_RECORD EXTRACTS_.
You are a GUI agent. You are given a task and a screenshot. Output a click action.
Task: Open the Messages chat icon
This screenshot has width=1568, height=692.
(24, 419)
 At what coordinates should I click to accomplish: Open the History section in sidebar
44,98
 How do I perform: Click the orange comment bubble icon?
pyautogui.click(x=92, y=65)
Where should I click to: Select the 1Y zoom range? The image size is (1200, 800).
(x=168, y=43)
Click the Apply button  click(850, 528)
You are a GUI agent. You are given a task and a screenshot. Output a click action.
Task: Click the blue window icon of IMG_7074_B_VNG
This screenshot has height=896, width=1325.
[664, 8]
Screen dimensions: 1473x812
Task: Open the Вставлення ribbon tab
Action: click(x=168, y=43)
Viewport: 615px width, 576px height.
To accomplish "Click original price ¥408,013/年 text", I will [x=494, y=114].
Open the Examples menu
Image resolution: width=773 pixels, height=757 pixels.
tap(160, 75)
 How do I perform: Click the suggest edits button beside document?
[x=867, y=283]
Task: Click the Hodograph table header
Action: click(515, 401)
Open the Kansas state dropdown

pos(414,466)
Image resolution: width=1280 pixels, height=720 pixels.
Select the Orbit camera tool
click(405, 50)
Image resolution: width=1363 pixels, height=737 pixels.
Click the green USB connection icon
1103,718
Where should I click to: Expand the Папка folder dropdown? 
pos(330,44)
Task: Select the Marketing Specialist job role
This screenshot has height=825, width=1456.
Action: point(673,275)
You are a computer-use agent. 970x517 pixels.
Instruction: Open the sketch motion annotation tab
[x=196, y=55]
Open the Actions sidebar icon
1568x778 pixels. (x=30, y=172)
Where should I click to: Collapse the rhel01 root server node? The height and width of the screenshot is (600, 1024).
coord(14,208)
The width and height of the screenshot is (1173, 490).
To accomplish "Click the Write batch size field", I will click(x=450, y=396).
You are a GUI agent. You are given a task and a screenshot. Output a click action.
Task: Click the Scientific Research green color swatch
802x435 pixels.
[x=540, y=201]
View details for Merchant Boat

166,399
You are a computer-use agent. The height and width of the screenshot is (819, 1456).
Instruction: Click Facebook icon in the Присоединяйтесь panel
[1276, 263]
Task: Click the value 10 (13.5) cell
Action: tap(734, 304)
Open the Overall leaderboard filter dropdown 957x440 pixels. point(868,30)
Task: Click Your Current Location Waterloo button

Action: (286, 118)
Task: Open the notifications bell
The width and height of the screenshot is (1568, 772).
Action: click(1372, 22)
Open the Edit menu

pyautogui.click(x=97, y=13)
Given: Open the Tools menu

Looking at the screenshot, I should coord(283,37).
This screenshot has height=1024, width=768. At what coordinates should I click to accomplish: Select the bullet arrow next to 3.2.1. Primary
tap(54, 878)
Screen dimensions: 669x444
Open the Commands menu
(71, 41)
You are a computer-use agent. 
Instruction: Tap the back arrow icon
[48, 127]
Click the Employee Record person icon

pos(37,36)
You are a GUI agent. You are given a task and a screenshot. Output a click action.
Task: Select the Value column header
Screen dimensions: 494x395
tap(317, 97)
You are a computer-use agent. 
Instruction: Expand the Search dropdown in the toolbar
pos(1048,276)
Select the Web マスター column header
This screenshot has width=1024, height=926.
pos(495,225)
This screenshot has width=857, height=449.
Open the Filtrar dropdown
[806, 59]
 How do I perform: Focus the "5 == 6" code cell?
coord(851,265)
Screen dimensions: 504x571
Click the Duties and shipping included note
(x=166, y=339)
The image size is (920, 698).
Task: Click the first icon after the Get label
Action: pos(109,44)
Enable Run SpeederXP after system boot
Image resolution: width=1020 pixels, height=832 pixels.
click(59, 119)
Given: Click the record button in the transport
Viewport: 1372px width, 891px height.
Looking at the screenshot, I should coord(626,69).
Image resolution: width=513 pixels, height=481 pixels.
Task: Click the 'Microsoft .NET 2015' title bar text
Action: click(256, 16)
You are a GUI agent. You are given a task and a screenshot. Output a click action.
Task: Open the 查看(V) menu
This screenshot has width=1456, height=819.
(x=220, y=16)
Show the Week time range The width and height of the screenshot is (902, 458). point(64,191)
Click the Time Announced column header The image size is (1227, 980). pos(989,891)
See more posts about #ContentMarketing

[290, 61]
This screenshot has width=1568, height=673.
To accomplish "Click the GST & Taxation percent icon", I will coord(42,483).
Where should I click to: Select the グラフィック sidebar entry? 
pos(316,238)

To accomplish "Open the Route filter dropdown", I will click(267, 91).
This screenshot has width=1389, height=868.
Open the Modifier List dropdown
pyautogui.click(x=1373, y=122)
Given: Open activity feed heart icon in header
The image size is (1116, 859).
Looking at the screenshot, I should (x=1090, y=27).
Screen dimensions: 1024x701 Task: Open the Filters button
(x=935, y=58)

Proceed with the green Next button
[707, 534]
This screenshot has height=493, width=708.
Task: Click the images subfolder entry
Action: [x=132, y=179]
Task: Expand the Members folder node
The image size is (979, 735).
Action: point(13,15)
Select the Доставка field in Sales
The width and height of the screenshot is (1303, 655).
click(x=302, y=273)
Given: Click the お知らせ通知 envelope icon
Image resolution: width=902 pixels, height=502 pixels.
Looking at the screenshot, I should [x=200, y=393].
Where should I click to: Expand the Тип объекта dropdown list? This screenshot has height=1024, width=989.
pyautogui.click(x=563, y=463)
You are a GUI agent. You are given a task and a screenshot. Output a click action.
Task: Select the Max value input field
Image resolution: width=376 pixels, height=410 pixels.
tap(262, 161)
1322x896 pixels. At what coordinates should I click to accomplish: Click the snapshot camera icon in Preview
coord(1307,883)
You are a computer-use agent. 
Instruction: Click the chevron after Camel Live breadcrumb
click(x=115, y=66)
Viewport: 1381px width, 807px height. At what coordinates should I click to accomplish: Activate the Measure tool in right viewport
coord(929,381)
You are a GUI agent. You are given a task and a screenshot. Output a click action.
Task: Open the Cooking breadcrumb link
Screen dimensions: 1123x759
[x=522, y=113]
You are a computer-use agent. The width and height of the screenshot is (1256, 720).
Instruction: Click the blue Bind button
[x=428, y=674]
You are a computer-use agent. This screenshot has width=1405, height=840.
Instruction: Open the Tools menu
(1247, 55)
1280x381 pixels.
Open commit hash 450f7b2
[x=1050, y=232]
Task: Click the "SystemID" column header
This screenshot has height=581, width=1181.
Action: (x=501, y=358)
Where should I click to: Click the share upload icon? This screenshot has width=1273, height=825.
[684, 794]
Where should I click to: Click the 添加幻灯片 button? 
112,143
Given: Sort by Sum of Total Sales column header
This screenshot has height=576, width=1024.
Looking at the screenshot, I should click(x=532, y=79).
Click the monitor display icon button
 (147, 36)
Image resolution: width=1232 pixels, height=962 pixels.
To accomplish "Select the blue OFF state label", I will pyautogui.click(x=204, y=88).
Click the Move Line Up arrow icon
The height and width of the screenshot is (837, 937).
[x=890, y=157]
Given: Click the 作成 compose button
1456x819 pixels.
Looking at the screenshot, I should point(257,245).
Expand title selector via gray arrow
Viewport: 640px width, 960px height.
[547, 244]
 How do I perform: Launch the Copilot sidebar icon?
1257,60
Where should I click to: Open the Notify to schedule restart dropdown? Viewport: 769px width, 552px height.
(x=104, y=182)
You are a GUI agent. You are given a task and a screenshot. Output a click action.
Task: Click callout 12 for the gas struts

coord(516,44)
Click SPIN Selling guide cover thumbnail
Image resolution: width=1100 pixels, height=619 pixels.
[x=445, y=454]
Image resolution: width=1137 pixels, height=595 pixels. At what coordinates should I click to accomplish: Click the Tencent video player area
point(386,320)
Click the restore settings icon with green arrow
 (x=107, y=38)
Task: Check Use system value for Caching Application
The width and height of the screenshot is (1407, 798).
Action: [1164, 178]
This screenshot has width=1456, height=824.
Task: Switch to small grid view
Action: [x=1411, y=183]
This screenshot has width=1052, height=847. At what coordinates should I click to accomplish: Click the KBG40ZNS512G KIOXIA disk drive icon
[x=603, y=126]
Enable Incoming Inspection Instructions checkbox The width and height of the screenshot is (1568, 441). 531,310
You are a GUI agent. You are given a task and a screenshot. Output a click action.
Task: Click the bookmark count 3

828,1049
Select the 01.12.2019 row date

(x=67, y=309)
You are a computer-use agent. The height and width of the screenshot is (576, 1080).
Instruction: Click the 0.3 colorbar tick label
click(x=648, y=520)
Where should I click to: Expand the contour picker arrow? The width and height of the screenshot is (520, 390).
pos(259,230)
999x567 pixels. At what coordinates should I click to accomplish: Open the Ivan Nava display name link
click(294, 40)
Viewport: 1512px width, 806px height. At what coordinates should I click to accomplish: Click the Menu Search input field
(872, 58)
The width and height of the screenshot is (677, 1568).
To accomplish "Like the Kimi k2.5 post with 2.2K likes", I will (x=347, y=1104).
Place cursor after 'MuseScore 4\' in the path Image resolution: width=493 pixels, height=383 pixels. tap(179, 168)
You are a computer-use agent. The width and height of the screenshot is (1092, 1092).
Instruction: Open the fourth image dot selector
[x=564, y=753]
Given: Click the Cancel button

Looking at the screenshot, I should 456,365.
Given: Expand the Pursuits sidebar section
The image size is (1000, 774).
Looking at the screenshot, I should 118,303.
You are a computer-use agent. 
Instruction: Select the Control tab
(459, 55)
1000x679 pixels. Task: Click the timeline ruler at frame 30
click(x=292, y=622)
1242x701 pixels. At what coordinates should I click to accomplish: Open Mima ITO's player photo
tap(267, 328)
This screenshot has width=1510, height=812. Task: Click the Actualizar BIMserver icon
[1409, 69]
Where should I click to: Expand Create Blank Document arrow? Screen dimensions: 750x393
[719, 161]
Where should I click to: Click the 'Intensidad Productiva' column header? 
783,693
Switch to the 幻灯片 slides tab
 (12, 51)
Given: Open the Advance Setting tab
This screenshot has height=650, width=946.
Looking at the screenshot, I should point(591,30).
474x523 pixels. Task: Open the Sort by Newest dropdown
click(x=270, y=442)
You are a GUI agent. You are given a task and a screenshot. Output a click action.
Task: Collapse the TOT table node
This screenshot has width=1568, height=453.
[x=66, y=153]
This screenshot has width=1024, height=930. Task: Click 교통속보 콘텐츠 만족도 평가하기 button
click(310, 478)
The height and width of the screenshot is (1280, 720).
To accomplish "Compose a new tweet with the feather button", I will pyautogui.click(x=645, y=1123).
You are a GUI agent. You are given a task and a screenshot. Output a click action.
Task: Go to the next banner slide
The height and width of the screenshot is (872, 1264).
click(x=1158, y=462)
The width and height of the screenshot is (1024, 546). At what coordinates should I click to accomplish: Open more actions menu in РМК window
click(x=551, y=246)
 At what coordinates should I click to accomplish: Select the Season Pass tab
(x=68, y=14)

_WRITTEN PROBLEM_.
List the lines as a numbered list, from the first line through the line containing "click(405, 50)", both included. Leave out any blank lines.

_COMPLETED TASK_.
1. You are a GUI agent. You are given a task and a screenshot. Output a click action.
2. Task: Open the Messages chat icon
3. This screenshot has width=1568, height=692.
4. (24, 419)
5.  At what coordinates should I click to accomplish: Open the History section in sidebar
6. 44,98
7.  How do I perform: Click the orange comment bubble icon?
8. pyautogui.click(x=92, y=65)
9. Where should I click to: Select the 1Y zoom range? The image size is (1200, 800).
10. (x=168, y=43)
11. Click the Apply button  click(850, 528)
12. You are a GUI agent. You are given a task and a screenshot. Output a click action.
13. Task: Click the blue window icon of IMG_7074_B_VNG
14. This screenshot has height=896, width=1325.
15. [664, 8]
16. Screen dimensions: 1473x812
17. Task: Open the Вставлення ribbon tab
18. Action: click(x=168, y=43)
19. Viewport: 615px width, 576px height.
20. To accomplish "Click original price ¥408,013/年 text", I will [x=494, y=114].
21. Open the Examples menu
22. Image resolution: width=773 pixels, height=757 pixels.
23. tap(160, 75)
24.  How do I perform: Click the suggest edits button beside document?
25. [x=867, y=283]
26. Task: Click the Hodograph table header
27. Action: click(515, 401)
28. Open the Kansas state dropdown
29. pos(414,466)
30. Image resolution: width=1280 pixels, height=720 pixels.
31. Select the Orbit camera tool
32. click(405, 50)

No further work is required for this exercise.